Most API documentation is written for humans. It assumes a reader who can infer context, handle ambiguity, and make reasonable assumptions about edge cases.

Agents don’t work that way.

When an AI agent consumes your API, it reads the specification literally. Every ambiguity is a potential failure mode. Every undocumented behavior is a surprise waiting to happen.

The agent experience (AX) mindset

Just as we talk about developer experience (DX), we need to think about agent experience (AX). What does an agent need to successfully consume your API?

Explicit semantics. Don’t rely on naming conventions or implicit understanding. If status: "active" means the order is ready to ship, say that explicitly in the schema description.

Comprehensive examples. Agents use examples for few-shot learning. Provide examples for every endpoint, including edge cases and error scenarios.

Clear error taxonomy. Agents need to know how to respond to errors. A generic 400 response doesn’t help an agent decide whether to retry, modify the request, or escalate to a human.

Idempotency guarantees. Agents may retry operations. Document which operations are idempotent and provide idempotency key patterns for those that aren’t.

Schema design principles

Use enums liberally. If a field has a finite set of valid values, enumerate them. Agents struggle with freeform strings where the valid options are documented in prose.

Avoid polymorphism. Discriminated unions are fine, but avoid patterns where the same field can be completely different types based on context.

Include constraints. Minimum/maximum values, string patterns, array length limits—these belong in the schema, not just the documentation.

Document nullability explicitly. Is this field optional, or can it be present but null? These are different conditions, and agents need to know.

Operation descriptions that work

The description field in your OpenAPI spec is where agents learn what an operation does. Write these for machine consumption:

Bad: “Creates a new order” Good: “Creates a new order with the specified items. Requires at least one item. Returns the created order with assigned order_id. Fails with 409 if an order with the same idempotency_key already exists.”

Bad: “Gets user information” Good: “Retrieves profile information for the specified user_id. Returns 404 if user does not exist. Returns 403 if the authenticated user lacks permission to view this profile.”

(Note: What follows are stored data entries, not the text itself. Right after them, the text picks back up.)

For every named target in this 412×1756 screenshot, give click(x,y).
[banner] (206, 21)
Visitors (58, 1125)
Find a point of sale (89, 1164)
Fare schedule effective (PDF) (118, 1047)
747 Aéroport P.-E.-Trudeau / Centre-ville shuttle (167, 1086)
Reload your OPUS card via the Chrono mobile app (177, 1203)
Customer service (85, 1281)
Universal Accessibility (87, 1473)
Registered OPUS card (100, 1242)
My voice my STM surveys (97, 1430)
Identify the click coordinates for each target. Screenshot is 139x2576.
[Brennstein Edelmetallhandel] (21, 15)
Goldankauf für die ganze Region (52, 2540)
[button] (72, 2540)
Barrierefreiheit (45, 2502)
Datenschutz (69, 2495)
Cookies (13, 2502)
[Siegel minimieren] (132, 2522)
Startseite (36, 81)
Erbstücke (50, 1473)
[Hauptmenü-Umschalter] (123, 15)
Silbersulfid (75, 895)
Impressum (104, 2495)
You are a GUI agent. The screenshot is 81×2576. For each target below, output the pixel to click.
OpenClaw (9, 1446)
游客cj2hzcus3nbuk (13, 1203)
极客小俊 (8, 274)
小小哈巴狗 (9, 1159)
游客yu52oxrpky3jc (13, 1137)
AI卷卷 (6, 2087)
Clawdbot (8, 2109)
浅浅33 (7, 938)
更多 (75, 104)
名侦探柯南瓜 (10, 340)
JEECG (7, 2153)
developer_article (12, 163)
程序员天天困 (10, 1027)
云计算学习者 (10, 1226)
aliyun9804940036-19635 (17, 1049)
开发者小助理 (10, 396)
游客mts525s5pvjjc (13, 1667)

Testing for agent consumption

Before declaring an API agent-ready, test it with actual agents:

  1. Give an agent only your OpenAPI spec and ask it to complete a task
  2. Observe where it fails or asks for clarification
  3. Update your spec to address those gaps
  4. Repeat

The goal is an API that an agent can consume successfully with zero additional context.

The payoff

Agent-ready APIs aren’t just better for AI—they’re better for humans too. The discipline of explicit semantics, comprehensive examples, and clear error handling benefits everyone who consumes your API.

Start with your most critical APIs. Make them agent-ready. Then expand from there.